Mr Johnson’s government has accused Beijing of “serious” abuses against the minority group and imposed sanctions on Chinese officials found responsible for alleged human rights abuses in Xinjiang.
The prime minister’s father says his trip to Xinjiang, funded by the English Path language school, will see him follow in Marco Polo’s footsteps along the Silk Road – and allow state broadcaster China Central Television to film his journey.
When asked if he would raise any human rights issues along the way, Johnson Snr said: ‘We will be traveling with [our] eyes open and our ears open.
He added: “You can be absolutely sure that…the TV crew who are with us are absolutely professional – they will film what we see. I think that’s all we can say.
He said his trip was “not a political exercise”, but also added: “Anyone who doesn’t want to improve Anglo-Chinese relations seems rather stubborn to me.”
Last month, the Prime Minister’s father was told his application for French citizenship had been approved – calling it a “very nice gesture” from the Paris authorities.

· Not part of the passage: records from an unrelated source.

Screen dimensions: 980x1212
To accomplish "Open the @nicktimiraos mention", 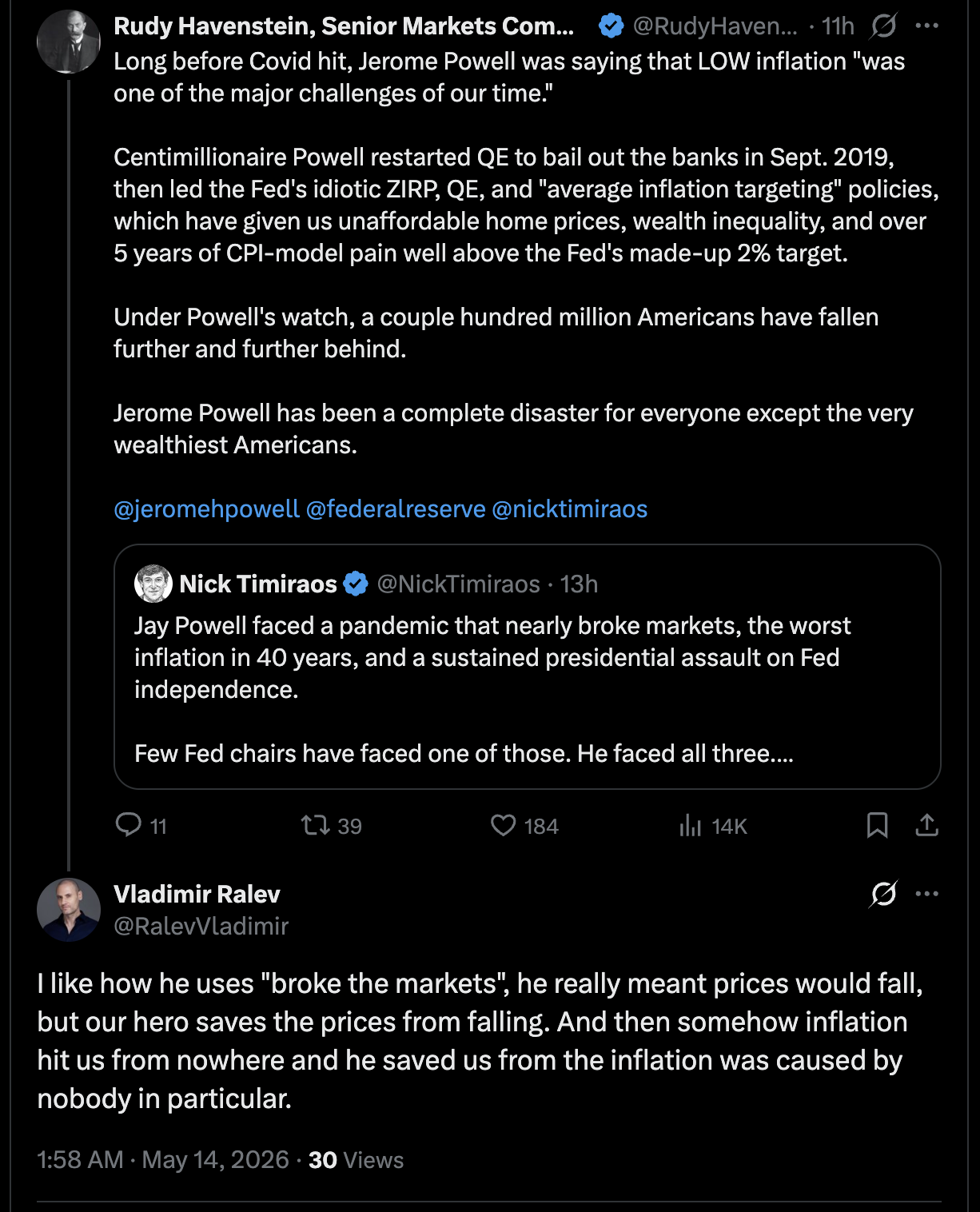I will 570,509.
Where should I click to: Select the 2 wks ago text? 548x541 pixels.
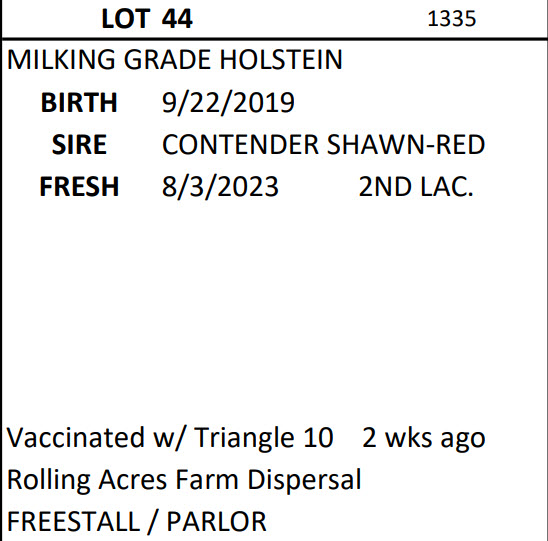(x=424, y=439)
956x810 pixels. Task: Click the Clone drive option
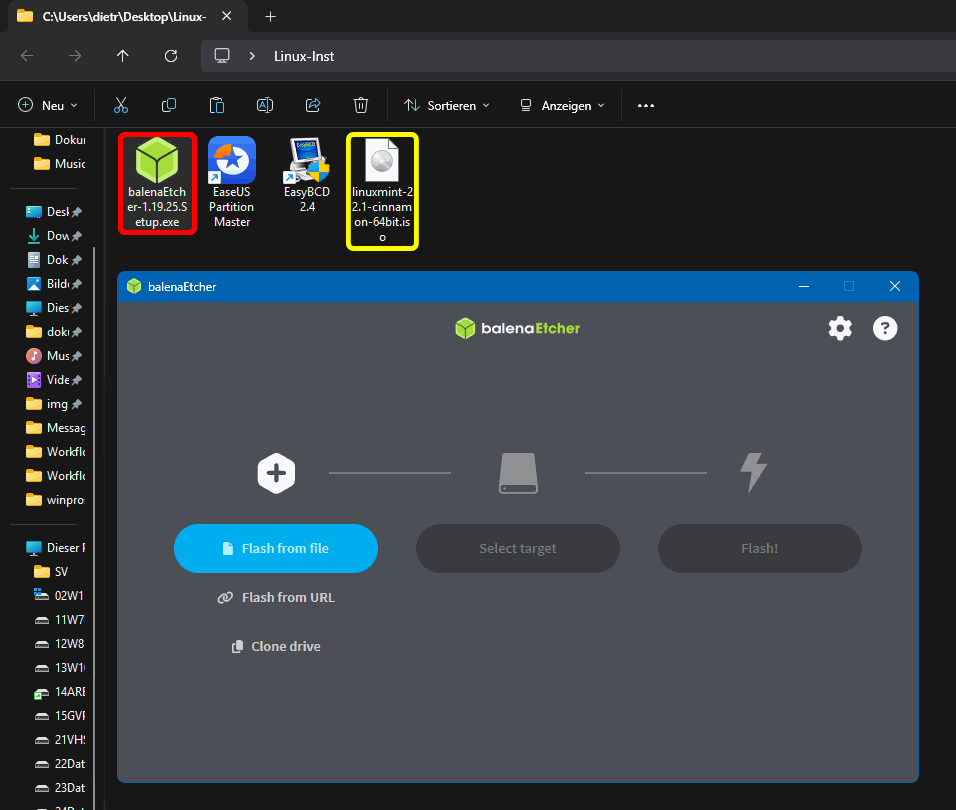[276, 646]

Number 10 would not comment on Mr Johnson Snr’s trip to China or his call for the ambassador’s ban to be lifted.
Labor MP Catherine West, shadow minister for Asia, said Mr Johnson Snr’s comments were ‘particularly questionable as UK MPs have been sanctioned by the Chinese government for standing up for human rights’.
Announcing Mr Zheng’s ban last September, Commons Speaker Sir Lindsay Hoyle said it would not be “appropriate” to let the Chinese envoy access the estate while MPs were subject to penalties.
Beijing had earlier imposed sanctions on five lawmakers and two peers, including former Conservative leader Iain Duncan Smith, for their stance on Xinjiang and China’s human rights record.